WHAT THE TASK REQUIRES:
Find the lines below that contain the string "notifications". Copy each one.

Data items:
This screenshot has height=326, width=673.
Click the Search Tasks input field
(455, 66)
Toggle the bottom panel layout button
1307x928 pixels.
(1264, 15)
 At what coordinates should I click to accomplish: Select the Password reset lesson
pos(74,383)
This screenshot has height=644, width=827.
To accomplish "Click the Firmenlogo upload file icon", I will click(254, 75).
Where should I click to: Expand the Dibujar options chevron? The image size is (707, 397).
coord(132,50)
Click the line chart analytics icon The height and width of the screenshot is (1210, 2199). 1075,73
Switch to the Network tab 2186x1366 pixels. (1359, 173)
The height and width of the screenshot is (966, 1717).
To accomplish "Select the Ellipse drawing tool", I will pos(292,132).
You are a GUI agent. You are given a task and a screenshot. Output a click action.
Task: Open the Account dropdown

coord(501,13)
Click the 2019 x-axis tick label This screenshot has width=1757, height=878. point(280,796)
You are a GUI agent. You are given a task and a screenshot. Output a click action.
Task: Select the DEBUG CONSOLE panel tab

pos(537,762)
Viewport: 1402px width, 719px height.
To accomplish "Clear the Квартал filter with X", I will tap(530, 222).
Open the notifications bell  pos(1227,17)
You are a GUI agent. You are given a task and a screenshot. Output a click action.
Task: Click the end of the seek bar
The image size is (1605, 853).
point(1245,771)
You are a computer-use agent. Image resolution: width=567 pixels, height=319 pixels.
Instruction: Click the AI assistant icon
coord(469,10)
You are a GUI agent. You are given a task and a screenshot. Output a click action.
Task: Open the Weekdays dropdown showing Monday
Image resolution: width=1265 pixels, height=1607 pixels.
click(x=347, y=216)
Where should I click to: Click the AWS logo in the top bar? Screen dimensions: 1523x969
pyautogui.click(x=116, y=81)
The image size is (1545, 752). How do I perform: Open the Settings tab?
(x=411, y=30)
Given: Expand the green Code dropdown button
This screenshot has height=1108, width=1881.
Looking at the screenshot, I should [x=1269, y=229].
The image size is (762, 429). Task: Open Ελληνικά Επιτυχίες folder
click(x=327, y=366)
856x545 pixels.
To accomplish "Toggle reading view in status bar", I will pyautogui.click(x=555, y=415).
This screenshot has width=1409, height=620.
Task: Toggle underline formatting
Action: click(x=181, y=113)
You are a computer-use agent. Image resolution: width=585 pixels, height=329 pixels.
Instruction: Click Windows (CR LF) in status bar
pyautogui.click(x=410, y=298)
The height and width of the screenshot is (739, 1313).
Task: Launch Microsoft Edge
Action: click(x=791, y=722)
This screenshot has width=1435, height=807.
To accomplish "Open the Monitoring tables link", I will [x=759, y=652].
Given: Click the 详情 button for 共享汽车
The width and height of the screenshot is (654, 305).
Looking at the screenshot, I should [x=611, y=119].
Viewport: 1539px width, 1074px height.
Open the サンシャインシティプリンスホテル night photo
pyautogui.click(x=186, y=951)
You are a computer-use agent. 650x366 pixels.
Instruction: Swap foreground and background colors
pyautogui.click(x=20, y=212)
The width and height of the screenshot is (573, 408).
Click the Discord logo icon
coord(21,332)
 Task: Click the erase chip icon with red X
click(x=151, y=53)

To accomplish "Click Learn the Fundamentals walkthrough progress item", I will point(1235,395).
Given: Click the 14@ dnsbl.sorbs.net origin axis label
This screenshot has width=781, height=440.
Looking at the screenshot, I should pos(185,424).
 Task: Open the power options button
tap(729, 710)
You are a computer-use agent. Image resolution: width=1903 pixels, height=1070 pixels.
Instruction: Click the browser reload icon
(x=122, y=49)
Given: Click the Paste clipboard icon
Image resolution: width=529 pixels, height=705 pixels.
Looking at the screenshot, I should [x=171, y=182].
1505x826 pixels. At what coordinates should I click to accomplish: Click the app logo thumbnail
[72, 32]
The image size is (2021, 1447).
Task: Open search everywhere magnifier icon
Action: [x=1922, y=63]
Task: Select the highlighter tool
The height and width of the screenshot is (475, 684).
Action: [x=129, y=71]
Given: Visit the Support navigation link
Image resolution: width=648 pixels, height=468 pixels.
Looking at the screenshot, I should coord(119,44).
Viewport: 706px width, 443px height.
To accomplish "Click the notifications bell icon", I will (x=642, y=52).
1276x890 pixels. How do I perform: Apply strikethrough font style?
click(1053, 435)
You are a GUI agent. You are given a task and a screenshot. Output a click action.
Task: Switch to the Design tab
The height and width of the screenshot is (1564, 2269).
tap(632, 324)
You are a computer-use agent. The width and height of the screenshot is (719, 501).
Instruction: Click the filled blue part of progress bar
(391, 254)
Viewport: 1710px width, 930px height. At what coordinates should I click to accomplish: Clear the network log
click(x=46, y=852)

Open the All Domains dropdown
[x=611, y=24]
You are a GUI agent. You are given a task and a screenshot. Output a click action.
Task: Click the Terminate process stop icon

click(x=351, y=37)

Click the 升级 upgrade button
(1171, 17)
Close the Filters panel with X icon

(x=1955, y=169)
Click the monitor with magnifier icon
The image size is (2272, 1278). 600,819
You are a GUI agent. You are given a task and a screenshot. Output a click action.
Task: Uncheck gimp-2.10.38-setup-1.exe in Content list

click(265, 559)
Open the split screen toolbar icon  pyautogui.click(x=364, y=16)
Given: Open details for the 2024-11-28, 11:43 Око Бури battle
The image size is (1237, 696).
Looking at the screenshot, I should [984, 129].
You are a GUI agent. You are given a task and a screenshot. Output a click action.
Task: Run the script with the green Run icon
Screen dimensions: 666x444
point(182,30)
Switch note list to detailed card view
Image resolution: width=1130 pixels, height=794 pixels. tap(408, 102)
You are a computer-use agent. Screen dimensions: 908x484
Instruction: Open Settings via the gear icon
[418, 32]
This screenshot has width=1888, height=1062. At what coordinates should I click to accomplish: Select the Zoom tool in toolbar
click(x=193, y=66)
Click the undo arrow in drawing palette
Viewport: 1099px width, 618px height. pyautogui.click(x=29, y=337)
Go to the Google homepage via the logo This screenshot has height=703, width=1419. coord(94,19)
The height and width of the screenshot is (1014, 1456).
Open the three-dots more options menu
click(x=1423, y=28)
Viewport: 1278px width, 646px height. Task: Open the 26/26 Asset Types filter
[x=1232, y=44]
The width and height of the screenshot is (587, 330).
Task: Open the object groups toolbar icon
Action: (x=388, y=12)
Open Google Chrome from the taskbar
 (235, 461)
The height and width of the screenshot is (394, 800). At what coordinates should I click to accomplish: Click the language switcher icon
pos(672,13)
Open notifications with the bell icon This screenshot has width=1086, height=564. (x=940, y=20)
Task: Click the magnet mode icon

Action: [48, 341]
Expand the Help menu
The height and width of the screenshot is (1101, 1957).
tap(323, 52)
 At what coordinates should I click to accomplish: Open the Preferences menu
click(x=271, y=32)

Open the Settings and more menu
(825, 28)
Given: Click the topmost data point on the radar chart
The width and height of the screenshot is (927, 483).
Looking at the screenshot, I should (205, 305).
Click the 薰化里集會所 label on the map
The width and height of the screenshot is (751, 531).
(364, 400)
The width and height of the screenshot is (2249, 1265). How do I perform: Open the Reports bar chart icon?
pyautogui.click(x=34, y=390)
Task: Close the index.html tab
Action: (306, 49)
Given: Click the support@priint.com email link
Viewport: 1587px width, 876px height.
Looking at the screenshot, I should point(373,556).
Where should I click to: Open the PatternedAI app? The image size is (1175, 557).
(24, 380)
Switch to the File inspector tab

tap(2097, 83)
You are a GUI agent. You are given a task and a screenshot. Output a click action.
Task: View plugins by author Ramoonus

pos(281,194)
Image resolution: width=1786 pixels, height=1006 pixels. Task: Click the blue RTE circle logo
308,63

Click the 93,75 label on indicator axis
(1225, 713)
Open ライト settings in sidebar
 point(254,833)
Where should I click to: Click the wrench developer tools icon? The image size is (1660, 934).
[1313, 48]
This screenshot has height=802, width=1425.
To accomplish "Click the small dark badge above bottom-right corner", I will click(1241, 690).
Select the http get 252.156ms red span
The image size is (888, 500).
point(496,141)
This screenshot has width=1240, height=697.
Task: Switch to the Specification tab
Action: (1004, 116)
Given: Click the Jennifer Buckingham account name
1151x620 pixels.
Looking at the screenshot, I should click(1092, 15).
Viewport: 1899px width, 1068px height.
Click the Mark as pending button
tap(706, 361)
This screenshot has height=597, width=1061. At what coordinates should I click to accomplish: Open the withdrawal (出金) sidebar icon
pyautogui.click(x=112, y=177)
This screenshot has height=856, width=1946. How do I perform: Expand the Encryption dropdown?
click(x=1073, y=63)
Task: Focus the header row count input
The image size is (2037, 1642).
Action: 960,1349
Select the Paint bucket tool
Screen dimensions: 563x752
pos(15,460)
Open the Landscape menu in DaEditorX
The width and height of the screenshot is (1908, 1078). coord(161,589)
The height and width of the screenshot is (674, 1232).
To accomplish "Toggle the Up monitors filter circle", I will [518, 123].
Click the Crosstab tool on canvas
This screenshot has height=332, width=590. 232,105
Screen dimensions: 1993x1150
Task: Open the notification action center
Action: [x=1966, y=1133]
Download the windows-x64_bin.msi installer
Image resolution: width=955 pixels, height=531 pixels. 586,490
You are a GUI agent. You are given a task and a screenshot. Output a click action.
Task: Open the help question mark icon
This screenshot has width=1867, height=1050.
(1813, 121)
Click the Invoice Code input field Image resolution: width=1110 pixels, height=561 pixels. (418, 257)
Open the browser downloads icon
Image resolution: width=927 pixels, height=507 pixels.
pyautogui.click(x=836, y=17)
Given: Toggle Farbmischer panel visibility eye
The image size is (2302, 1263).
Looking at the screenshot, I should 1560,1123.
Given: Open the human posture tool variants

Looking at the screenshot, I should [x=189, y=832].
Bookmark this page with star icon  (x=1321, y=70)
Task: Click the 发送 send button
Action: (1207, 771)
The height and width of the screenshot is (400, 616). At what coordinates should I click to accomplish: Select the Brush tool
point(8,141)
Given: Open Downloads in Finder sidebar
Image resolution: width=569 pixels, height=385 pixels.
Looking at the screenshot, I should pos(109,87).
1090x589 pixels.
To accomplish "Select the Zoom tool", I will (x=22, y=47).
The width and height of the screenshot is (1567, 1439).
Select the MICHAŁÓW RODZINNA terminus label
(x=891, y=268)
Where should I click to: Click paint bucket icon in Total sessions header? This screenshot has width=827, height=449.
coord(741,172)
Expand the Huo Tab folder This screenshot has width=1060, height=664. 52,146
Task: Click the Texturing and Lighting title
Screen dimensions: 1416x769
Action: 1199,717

EXERCISE ANSWER:
Open the notifications bell  pos(1227,17)
To accomplish "Click the notifications bell icon", I will (x=642, y=52).
Open notifications with the bell icon This screenshot has width=1086, height=564. (x=940, y=20)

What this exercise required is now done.